従来、TEFの格付けは、まず評価者が指標のみに基づく判定(初期判定)を行ったのち、追加の根拠資料等に基づいて修正を加えるという手順で実施される。初期判定では、6つのコア指標※2のうち、3つ以上の指標で高評価を得ていて低評価の指標がない機関を金、少なくとも2つの指標で低評価を得ている機関を銅、このどちらにも当てはまらないものを全て銀に格付けしたのち、コア指標の内訳となるスプリット指標(学生の性別、人種等)を考慮して決定される。

今回の分野別TEFでは格付けの方法として、2つのモデルを試す。

モデルA:「例外」モデル

原則的に、初期判定の結果が機関別のものと類似している分野については、分野ごとに根拠書類等を考慮することなく、機関別の判定と同じ格付けを行う。初期判定が機関別のものと異なっている分野についてのみ、例外的に、より詳細なアセスメントを行う。モデルAはリスクベースアプローチを採用しており、例外的なものにのみ焦点をあてることで、大学側の負担を軽減したものとなっている。

モデルB:「ボトムアップ」モデル

全ての分野で初期判定後に根拠書類を用いたアセスメントを行い、格付けを行う。分野別の格付けの結果は、機関別の格付けにおける判断材料となる。モデルBにおいて、分野は7つのグループに分けられ、各グループごとに根拠書類を提出する。ただし、ランク付けはあくまで各分野ごとに行われる。

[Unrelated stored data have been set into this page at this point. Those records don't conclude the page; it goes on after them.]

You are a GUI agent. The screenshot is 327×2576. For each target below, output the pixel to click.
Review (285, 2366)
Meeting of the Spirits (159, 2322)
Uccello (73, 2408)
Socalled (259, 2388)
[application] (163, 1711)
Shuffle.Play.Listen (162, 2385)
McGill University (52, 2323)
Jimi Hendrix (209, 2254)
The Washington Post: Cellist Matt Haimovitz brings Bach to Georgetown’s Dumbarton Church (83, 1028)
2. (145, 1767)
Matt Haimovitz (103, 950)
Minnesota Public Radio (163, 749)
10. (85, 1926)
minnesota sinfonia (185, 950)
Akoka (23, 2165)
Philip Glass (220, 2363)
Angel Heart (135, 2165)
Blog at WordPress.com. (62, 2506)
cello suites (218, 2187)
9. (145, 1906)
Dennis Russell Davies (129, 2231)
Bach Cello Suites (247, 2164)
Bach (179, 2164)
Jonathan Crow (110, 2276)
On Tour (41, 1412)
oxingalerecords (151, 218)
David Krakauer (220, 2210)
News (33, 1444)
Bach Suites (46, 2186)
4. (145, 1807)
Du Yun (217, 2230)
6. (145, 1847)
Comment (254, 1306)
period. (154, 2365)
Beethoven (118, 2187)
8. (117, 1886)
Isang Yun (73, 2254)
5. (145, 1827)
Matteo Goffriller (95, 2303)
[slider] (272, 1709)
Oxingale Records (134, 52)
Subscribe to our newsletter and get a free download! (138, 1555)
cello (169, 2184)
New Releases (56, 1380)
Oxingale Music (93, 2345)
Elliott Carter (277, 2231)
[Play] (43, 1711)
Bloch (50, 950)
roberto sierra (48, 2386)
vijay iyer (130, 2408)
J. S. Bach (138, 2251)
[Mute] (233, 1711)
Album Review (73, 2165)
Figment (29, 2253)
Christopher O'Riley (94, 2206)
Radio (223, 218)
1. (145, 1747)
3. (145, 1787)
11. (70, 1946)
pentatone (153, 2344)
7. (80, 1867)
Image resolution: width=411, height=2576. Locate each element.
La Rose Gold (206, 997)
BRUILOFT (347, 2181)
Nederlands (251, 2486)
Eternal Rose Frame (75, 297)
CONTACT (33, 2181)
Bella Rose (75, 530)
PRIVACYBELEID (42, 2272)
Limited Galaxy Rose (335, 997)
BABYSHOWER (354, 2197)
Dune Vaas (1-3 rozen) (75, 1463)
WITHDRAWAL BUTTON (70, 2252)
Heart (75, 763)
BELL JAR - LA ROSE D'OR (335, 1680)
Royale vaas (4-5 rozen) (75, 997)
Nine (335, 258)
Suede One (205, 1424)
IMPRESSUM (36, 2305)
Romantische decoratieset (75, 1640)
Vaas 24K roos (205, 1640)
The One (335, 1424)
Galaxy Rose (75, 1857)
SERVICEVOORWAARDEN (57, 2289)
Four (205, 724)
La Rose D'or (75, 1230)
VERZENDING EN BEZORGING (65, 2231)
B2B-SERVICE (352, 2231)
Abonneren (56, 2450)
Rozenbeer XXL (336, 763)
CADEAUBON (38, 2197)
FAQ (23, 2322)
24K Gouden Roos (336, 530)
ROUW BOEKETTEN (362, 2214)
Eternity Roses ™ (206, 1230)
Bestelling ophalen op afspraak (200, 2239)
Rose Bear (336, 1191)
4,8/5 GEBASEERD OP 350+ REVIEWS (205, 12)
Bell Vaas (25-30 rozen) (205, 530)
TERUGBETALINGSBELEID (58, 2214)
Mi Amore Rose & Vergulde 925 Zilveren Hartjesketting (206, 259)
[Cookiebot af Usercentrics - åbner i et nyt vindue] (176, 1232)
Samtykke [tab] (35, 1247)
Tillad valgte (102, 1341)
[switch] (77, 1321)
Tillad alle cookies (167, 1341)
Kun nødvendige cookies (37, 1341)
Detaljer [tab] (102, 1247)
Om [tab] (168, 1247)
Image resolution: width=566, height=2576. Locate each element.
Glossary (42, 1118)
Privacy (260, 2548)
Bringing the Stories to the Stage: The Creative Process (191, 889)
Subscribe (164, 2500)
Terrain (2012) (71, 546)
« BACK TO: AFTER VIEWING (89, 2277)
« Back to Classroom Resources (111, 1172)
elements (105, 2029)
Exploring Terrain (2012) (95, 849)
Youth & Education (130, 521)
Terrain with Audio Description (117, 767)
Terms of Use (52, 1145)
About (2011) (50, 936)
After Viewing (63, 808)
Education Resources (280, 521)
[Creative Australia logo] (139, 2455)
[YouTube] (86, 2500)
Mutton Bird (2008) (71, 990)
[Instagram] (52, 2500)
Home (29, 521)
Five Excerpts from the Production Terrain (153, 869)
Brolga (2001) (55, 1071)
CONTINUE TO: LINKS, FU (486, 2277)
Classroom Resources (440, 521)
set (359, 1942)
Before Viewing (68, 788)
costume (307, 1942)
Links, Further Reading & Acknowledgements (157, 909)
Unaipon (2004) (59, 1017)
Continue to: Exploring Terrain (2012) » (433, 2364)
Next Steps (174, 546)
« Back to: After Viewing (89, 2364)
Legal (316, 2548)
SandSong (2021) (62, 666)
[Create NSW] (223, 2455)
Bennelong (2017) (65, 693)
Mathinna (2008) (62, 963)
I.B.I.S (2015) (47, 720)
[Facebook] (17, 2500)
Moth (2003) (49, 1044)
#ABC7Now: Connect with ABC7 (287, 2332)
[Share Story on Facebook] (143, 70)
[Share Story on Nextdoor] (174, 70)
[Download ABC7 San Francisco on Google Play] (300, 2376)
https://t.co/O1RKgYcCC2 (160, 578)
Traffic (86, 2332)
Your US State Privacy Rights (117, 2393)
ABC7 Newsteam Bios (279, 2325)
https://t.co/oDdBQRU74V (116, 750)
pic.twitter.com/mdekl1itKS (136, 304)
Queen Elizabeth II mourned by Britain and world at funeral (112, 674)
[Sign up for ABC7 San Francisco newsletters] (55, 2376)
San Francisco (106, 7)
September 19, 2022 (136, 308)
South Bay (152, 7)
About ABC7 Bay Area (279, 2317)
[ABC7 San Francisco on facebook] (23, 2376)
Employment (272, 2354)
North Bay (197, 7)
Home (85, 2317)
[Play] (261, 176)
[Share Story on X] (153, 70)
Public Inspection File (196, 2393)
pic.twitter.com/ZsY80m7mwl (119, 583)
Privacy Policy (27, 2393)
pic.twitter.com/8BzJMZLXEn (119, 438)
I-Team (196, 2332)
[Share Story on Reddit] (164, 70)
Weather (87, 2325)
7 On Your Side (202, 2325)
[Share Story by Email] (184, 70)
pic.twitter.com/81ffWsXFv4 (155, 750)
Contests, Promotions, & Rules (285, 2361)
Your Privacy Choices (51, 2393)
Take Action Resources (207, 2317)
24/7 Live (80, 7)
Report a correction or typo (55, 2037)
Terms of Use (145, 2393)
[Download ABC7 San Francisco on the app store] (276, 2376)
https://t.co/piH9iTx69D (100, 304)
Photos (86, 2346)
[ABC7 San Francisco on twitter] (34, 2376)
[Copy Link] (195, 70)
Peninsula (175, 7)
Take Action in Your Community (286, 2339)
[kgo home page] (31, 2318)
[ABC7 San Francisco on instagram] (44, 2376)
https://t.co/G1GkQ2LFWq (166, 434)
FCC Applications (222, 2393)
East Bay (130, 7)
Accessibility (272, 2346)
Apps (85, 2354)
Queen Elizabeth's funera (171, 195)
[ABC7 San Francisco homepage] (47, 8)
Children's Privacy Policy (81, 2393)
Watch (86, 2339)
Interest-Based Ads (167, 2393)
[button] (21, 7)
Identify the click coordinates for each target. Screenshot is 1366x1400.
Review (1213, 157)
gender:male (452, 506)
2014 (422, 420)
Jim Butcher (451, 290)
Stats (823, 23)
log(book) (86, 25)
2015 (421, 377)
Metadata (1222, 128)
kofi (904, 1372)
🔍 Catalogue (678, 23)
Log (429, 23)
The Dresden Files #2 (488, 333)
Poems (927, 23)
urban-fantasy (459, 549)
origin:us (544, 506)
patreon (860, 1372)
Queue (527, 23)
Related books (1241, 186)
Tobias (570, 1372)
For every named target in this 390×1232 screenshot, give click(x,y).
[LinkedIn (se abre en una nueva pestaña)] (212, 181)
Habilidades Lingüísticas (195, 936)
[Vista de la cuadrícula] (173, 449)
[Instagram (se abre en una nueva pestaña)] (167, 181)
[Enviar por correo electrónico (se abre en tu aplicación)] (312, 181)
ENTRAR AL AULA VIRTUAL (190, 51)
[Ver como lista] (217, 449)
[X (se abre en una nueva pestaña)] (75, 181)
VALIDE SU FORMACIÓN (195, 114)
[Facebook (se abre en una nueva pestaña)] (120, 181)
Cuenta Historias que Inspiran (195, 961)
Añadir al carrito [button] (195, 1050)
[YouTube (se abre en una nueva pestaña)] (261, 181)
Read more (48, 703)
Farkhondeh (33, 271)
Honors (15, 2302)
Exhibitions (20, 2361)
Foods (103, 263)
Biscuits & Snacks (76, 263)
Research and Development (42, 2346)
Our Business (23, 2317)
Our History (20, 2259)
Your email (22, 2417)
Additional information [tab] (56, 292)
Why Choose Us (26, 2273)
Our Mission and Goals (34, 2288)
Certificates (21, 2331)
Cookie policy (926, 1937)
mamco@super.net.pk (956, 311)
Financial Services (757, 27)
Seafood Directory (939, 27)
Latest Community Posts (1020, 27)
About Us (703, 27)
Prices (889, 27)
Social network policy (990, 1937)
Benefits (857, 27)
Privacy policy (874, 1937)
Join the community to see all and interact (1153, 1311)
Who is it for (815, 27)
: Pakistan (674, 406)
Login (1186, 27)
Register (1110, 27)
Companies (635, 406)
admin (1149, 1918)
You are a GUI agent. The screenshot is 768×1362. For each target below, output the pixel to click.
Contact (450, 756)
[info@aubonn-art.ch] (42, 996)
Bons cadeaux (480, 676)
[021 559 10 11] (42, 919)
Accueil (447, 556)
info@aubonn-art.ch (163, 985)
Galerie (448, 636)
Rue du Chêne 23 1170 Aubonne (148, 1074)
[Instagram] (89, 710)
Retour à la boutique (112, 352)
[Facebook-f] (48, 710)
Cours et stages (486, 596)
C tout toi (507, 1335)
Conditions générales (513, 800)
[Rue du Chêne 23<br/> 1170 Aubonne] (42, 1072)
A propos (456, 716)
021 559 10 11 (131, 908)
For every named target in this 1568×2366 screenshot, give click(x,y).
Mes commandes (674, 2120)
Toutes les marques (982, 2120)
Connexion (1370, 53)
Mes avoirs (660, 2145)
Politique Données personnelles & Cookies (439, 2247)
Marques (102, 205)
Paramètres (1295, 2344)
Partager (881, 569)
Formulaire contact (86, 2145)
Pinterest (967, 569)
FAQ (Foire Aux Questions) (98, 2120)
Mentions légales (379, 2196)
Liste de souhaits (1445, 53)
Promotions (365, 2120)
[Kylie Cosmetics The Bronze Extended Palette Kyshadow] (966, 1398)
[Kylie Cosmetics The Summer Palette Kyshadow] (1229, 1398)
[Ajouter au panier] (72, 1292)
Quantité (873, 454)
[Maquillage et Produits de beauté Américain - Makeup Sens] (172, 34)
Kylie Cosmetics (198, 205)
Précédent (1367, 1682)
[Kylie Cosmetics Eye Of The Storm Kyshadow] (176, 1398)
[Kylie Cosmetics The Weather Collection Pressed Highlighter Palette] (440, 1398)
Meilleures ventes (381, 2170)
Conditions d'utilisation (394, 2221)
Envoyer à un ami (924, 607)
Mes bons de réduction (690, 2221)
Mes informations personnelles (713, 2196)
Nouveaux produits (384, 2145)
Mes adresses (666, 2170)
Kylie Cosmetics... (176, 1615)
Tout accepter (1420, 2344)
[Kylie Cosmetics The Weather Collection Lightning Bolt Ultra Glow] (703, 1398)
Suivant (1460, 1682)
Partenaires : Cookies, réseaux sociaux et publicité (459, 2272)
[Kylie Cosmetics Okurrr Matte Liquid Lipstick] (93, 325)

  • どちらのモデルにおいても、機関別のアセスメントが実施される。分野別及び機関別のアセスメントは、指標についての包括的な考慮に基づいて、分野別TEFの評価者によって実施される。
  • イングランド高等教育財政カウンシル(HEFCE)は、今回の分野別TEFでは、モデルAに参加する機関を15機関、モデルBに参加する機関を15機関、もし可能ならば両方のモデルに参加する機関を10機関選定することを目指している。
  • 指標が求めるデータのサンプル数が足りない等の理由により、指標について十分な説明ができない分野がある場合には、モデル別に下記のとおり判定が行われる。

1)モデルAでは、説明不可の指標があるという理由だけで、その分野を「例外」とみなすことはない。この場合、説明不可の指標を除いた、残りの説明可能な指標が、初期判定を十分に提示しているとみなせる状態(「少なくとも3つの高評価があり、低評価はない」または「少なくとも2つの低評価がある」)であるならば機関別の初期判定と類似しているかどうかを判定することが可能である。もし類似していなければ「例外」とみなされ、より詳細なアセスメントが行われることになる。
2)モデルBについては利用可能な指標、根拠書類、機関別アセスメントの指標、同じグループ内の他分野の初期判定に基づいて、いかにアセスメントを行うかを試す。

その他・今後の展開
  • アセスメントについては、教育機関の公表情報や学生調査等を通じて、面談時間、職員と学生の割合、クラス規模等に関するデータを集め、教育力測定を試験的に導入する予定である。これは、両方のモデルにおいて、選定された分野においてのみ実施される。
  • 分野別TEF(試行実施1年目)の実施後、教育省は各モデルを検証する。参加機関と評価者はそれぞれのモデルにおける自身の経験や参加コストについてフィードバックを行う必要がある。
  • プロバイダー、学生、雇用主、その他利害関係者がTEFの設計についてコメントを提出できる機会を保証するため、2017年内に分野別TEFにかかる作業に関して協議文書を発表する。また、多数の学生とともに分野別TEFの試験的な側面について検証する研究を行うことを計画している。
  • 分野別TEFは、2019-2020年実施分から本格実施をされることが期待されている。

※1 TEF(実施2年目)の申請要件については、こちらの記事(本サイト2017/3/28投稿記事)を参照のこと。
※2 6つのコア指標とは、「学生が受講したコースの教育内容(全国学生調査に基づく)」、「成績及び評価とフィードバック(全国学生調査に基づく)」、教育・研究における学生支援(全国学生調査に基づく)」、「退学率(HESA:高等教育統計機構のデータに基づく)」、「雇用/継続学習(就職状況調査に基づく)」、「高技能職への就職/継続学習(就職状況調査に基づく)」である。